Revision as of 05:52, 26 August 2008

Separation for Cylindrical Coordinates

We now separate variables, noting that since the problem has circular symmetry we can write the potential as

[math]\displaystyle{ \phi(r,\theta,z)=\frac{\cos k(z+h)}{\cos kh}\sum_{n=-\infty}^{\infty}\rho_{n}(r)e^{i n \theta} }[/math]

We now solve for the function [math]\displaystyle{ \rho_{n}(r) }[/math]. Using Laplace's equation in polar coordinates we obtain

[math]\displaystyle{ \frac{\mathrm{d}^{2}\rho_{n}}{\mathrm{d}r^{2}}+\frac{1}{r} \frac{\mathrm{d}\rho_{n}}{\mathrm{d}r}-\left( \frac{n^{2}}{r^{2}}+k{2}\right) \rho_{n}=0. }[/math]

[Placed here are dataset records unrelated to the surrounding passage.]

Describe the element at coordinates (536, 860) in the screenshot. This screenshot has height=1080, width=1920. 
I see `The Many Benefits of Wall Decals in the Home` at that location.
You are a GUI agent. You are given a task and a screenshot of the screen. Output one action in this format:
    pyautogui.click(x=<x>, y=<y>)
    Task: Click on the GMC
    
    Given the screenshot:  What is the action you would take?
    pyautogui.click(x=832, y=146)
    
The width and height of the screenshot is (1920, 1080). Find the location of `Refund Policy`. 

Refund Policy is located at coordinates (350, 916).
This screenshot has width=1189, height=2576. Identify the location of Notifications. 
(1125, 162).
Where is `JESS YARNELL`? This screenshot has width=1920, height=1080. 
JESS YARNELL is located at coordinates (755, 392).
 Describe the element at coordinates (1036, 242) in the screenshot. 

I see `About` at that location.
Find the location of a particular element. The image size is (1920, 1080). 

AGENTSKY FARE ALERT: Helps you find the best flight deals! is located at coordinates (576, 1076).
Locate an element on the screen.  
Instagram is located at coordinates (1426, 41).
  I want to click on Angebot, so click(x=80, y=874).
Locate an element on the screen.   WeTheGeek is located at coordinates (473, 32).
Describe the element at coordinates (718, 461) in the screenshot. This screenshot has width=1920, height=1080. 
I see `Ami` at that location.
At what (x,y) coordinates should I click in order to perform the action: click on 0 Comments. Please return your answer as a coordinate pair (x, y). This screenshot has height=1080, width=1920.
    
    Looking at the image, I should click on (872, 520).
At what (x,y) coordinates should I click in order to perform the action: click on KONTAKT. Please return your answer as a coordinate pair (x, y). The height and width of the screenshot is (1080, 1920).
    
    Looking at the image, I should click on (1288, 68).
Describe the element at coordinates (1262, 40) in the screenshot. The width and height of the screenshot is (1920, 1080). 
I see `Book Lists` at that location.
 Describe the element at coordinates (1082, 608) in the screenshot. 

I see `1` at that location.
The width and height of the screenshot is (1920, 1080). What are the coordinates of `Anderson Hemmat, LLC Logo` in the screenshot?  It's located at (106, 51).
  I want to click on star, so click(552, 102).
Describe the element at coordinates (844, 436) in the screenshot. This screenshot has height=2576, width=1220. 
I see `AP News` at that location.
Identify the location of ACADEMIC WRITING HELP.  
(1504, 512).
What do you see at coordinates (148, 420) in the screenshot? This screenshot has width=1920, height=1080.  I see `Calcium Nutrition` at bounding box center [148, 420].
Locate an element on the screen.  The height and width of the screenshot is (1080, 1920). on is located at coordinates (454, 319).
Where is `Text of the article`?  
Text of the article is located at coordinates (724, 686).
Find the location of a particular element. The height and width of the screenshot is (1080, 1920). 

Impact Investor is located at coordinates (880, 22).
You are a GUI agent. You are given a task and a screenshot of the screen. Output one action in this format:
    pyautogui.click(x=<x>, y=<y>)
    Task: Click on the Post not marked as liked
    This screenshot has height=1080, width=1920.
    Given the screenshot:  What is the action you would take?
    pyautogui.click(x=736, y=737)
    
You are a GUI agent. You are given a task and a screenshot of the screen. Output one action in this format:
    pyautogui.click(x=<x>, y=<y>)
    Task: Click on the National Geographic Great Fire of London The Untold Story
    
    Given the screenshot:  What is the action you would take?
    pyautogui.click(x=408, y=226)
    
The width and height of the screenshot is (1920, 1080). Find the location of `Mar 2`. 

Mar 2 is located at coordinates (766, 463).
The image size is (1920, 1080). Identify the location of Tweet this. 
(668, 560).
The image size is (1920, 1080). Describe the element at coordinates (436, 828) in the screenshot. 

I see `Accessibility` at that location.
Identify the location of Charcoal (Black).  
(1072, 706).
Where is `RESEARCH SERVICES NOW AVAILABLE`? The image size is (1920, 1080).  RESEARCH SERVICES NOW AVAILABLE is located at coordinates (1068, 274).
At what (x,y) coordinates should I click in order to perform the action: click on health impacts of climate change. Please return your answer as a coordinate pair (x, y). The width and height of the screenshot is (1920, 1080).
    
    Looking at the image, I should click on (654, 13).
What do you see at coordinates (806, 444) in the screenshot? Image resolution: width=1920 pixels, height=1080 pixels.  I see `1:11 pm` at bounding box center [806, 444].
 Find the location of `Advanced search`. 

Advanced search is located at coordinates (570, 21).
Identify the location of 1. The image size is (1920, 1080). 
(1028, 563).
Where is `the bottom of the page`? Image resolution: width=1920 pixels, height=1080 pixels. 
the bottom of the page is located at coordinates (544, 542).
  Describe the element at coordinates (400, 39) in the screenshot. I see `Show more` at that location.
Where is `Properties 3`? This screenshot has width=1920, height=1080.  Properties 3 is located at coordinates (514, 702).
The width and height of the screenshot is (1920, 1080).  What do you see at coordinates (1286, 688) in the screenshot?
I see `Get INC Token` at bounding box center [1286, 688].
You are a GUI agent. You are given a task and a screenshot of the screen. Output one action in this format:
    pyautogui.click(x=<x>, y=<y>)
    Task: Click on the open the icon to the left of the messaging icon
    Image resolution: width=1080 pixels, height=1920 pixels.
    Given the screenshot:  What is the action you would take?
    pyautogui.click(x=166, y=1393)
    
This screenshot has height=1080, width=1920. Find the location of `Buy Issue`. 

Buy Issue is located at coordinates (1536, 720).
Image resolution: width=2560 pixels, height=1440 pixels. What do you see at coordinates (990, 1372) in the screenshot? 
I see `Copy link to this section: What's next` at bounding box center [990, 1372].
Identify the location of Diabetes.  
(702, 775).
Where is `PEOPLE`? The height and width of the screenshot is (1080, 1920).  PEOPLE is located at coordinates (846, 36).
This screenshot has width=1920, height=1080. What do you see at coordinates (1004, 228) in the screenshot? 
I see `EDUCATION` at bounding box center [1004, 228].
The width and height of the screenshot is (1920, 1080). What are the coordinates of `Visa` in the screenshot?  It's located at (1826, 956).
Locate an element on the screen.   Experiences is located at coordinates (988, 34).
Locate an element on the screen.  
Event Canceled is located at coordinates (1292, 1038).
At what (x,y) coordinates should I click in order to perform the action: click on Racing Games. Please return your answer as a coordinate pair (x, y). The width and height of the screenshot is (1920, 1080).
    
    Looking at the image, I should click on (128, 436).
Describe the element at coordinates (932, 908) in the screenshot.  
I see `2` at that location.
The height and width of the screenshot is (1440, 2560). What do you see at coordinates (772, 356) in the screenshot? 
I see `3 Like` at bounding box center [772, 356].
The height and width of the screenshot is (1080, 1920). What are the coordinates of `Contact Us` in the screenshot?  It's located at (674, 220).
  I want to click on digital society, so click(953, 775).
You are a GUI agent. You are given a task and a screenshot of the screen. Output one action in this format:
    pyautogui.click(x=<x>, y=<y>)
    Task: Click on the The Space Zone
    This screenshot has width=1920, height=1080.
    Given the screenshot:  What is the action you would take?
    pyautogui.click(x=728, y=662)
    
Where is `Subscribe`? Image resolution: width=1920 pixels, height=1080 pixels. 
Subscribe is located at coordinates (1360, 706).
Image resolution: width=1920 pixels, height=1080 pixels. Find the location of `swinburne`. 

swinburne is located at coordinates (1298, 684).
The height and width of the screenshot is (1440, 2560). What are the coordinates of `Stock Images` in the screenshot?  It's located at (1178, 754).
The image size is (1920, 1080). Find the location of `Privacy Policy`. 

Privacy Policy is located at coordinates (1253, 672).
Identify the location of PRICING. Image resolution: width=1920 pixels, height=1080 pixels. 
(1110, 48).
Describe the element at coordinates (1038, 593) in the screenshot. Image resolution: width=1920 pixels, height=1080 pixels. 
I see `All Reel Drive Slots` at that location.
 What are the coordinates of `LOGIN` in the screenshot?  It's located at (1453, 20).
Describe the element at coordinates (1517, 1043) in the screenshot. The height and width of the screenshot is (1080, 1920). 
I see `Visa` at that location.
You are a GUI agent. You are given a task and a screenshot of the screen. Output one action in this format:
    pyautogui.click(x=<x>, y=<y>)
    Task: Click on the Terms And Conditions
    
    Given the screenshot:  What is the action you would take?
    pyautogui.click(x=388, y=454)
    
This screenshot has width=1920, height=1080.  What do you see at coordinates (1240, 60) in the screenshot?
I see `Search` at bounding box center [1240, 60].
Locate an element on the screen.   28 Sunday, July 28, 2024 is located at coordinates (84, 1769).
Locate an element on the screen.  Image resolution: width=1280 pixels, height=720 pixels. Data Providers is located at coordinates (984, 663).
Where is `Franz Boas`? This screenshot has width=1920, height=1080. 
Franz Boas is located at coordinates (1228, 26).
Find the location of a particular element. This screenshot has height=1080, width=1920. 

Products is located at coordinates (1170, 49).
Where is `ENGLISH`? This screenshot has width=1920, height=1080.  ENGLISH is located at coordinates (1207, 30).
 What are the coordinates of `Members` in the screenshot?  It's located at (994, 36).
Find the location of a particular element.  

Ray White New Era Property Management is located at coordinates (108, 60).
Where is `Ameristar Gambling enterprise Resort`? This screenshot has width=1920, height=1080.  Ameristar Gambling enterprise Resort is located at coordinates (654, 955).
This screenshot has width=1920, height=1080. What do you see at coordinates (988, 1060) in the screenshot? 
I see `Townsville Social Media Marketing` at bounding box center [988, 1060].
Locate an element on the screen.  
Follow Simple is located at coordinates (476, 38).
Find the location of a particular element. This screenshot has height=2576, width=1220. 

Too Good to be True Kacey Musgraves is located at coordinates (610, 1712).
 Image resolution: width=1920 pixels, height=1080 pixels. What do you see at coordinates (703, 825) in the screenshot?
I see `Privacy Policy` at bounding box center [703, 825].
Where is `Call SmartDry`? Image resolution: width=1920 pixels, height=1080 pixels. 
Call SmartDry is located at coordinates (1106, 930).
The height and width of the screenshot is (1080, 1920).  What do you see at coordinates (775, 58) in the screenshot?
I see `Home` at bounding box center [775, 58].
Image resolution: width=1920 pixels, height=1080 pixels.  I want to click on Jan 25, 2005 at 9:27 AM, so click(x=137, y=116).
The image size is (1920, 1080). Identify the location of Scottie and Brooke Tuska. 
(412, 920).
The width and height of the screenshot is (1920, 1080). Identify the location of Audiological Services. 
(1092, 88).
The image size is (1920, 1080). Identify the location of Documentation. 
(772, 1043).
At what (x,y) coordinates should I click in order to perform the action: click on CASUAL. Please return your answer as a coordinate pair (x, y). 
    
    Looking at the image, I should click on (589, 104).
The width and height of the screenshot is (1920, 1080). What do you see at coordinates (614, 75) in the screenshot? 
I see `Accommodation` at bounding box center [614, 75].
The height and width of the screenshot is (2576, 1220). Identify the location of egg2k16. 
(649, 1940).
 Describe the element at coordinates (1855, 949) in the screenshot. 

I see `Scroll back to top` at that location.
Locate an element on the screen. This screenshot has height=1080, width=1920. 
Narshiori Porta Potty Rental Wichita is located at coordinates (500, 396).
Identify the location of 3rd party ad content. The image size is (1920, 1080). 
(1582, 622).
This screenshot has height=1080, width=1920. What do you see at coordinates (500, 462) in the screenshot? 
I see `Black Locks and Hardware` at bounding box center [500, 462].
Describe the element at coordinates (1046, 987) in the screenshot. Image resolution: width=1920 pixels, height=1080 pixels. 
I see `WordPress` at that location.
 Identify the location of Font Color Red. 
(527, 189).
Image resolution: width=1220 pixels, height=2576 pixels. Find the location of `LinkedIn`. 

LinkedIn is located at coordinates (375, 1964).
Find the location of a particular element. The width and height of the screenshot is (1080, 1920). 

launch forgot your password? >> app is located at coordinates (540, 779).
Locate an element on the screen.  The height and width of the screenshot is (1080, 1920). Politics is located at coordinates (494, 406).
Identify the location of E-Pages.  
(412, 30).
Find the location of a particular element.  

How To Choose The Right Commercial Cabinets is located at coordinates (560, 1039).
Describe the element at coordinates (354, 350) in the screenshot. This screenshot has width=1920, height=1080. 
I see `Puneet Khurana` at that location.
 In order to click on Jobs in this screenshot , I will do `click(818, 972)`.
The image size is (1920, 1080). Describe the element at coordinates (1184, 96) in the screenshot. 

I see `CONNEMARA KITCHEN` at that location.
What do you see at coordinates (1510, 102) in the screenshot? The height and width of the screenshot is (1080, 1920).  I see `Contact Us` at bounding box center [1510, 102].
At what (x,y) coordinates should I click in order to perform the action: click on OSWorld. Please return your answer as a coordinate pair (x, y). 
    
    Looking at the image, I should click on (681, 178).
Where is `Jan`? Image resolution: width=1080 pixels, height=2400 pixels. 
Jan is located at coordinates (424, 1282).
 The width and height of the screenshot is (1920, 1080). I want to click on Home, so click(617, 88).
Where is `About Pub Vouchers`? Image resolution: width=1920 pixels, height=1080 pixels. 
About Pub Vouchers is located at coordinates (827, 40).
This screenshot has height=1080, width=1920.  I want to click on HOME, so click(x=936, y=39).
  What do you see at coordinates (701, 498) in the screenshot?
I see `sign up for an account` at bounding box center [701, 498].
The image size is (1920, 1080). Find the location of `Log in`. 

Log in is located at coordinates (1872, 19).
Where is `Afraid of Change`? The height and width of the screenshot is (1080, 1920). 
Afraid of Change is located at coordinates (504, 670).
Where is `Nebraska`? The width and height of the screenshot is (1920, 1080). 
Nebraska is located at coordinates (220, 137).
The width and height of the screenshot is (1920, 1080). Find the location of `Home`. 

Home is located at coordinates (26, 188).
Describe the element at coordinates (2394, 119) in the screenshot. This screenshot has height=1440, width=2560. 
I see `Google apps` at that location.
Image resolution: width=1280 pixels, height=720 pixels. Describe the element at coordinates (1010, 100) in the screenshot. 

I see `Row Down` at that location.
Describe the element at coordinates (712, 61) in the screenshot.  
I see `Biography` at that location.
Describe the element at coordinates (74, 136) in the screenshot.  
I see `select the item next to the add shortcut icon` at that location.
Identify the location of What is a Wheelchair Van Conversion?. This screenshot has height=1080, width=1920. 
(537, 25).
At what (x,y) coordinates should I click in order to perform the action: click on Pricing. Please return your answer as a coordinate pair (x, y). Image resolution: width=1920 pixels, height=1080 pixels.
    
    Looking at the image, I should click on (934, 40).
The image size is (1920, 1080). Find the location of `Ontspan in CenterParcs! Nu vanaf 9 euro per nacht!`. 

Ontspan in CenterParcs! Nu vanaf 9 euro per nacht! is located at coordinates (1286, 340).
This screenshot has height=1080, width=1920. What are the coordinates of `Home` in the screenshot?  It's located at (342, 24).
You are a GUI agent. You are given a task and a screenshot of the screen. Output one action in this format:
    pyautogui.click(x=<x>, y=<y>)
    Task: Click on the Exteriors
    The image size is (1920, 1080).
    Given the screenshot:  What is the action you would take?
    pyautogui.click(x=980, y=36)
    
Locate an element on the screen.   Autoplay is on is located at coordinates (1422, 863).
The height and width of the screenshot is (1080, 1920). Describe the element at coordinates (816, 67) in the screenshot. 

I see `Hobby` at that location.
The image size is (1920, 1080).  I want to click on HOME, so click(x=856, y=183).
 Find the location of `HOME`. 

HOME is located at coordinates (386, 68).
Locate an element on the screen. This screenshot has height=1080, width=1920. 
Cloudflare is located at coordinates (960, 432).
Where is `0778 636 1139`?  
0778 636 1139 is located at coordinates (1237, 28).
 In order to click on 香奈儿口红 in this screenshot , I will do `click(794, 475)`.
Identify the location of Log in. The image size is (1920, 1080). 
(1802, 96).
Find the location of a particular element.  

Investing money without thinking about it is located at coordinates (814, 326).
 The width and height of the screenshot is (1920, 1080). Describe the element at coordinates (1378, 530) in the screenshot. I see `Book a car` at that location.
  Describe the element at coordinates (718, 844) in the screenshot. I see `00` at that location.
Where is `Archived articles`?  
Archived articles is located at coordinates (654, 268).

We can convert this equation to the standard form by substituting [math]\displaystyle{ y=k r }[/math] (provided that [math]\displaystyle{ \mu\neq 0 }[/math]to obtain

[math]\displaystyle{ y^{2}\frac{\mathrm{d}^{2}\rho_{n}}{\mathrm{d}y^{2}}+y\frac{\mathrm{d}\rho_{n} }{\rm{d}y}-(n^{2}+y^{2})\rho_{n}=0 }[/math]

The solution of this equation is a linear combination of the modified Bessel functions of order [math]\displaystyle{ n }[/math], [math]\displaystyle{ I_{n}(y) }[/math] and [math]\displaystyle{ K_{n}(y) }[/math] (Abramowitz and Stegun 1964).

Therefore

[math]\displaystyle{ \rho_n(r) = C_1 I_{n}(kr) + C_2 K_{n}(kr) }[/math]

for some constants [math]\displaystyle{ C_1 }[/math] and [math]\displaystyle{ C_2 }[/math]